* **Task directions**: Reproduce each of the following records verbatim, line for line.
-------- Provided entries
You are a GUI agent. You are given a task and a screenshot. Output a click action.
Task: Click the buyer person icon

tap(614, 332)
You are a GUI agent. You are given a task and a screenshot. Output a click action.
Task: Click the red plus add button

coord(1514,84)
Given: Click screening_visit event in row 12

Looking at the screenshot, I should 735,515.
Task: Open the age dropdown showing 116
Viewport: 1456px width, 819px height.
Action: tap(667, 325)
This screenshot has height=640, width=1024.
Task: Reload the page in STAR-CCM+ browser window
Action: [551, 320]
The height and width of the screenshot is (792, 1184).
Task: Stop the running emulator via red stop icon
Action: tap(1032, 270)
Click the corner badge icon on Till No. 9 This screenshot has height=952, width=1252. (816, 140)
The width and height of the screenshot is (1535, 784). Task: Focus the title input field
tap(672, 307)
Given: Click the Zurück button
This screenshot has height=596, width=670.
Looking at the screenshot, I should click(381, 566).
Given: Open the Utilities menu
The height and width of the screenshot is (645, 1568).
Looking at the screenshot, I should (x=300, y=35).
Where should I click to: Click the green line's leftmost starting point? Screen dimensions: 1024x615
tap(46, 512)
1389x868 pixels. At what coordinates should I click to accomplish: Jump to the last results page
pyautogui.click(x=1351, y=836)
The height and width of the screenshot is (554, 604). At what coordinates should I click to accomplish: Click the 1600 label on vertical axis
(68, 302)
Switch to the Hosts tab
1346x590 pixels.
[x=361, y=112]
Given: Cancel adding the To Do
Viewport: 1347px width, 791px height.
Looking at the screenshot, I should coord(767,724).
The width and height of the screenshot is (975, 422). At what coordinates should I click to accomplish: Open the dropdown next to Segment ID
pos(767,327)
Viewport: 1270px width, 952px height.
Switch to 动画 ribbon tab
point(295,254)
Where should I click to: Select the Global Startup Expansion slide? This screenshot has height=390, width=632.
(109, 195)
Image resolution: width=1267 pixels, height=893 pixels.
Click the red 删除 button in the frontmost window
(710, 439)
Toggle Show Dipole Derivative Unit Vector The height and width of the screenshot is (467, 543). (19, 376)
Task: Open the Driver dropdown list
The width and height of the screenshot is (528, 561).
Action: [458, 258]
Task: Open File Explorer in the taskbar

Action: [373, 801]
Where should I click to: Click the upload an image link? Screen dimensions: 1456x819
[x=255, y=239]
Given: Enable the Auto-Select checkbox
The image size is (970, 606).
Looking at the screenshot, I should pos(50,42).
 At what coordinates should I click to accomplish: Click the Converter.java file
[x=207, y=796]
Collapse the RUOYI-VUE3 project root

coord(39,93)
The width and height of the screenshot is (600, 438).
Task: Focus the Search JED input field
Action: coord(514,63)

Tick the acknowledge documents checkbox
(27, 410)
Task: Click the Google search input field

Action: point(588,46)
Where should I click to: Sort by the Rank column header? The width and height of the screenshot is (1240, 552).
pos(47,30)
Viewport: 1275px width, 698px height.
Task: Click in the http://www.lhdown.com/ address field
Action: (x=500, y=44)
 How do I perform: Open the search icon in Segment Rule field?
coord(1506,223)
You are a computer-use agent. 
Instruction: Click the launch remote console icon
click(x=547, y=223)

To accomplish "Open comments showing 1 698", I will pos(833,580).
----------------
* **Final result**:
You are a GUI agent. You are given a task and a screenshot. Output a click action.
Task: Click the buyer person icon

tap(614, 332)
You are a GUI agent. You are given a task and a screenshot. Output a click action.
Task: Click the red plus add button

coord(1514,84)
Given: Click screening_visit event in row 12

Looking at the screenshot, I should 735,515.
Task: Open the age dropdown showing 116
Viewport: 1456px width, 819px height.
Action: tap(667, 325)
This screenshot has height=640, width=1024.
Task: Reload the page in STAR-CCM+ browser window
Action: [551, 320]
The height and width of the screenshot is (792, 1184).
Task: Stop the running emulator via red stop icon
Action: tap(1032, 270)
Click the corner badge icon on Till No. 9 This screenshot has height=952, width=1252. (816, 140)
The width and height of the screenshot is (1535, 784). Task: Focus the title input field
tap(672, 307)
Given: Click the Zurück button
This screenshot has height=596, width=670.
Looking at the screenshot, I should click(381, 566).
Given: Open the Utilities menu
The height and width of the screenshot is (645, 1568).
Looking at the screenshot, I should (x=300, y=35).
Where should I click to: Click the green line's leftmost starting point? Screen dimensions: 1024x615
tap(46, 512)
1389x868 pixels. At what coordinates should I click to accomplish: Jump to the last results page
pyautogui.click(x=1351, y=836)
The height and width of the screenshot is (554, 604). At what coordinates should I click to accomplish: Click the 1600 label on vertical axis
(68, 302)
Switch to the Hosts tab
1346x590 pixels.
[x=361, y=112]
Given: Cancel adding the To Do
Viewport: 1347px width, 791px height.
Looking at the screenshot, I should coord(767,724).
The width and height of the screenshot is (975, 422). At what coordinates should I click to accomplish: Open the dropdown next to Segment ID
pos(767,327)
Viewport: 1270px width, 952px height.
Switch to 动画 ribbon tab
point(295,254)
Where should I click to: Select the Global Startup Expansion slide? This screenshot has height=390, width=632.
(109, 195)
Image resolution: width=1267 pixels, height=893 pixels.
Click the red 删除 button in the frontmost window
(710, 439)
Toggle Show Dipole Derivative Unit Vector The height and width of the screenshot is (467, 543). (19, 376)
Task: Open the Driver dropdown list
The width and height of the screenshot is (528, 561).
Action: [458, 258]
Task: Open File Explorer in the taskbar

Action: [373, 801]
Where should I click to: Click the upload an image link? Screen dimensions: 1456x819
[x=255, y=239]
Given: Enable the Auto-Select checkbox
The image size is (970, 606).
Looking at the screenshot, I should pos(50,42).
 At what coordinates should I click to accomplish: Click the Converter.java file
[x=207, y=796]
Collapse the RUOYI-VUE3 project root

coord(39,93)
The width and height of the screenshot is (600, 438).
Task: Focus the Search JED input field
Action: coord(514,63)

Tick the acknowledge documents checkbox
(27, 410)
Task: Click the Google search input field

Action: point(588,46)
Where should I click to: Sort by the Rank column header? The width and height of the screenshot is (1240, 552).
pos(47,30)
Viewport: 1275px width, 698px height.
Task: Click in the http://www.lhdown.com/ address field
Action: (x=500, y=44)
 How do I perform: Open the search icon in Segment Rule field?
coord(1506,223)
You are a computer-use agent. 
Instruction: Click the launch remote console icon
click(x=547, y=223)

To accomplish "Open comments showing 1 698", I will pos(833,580).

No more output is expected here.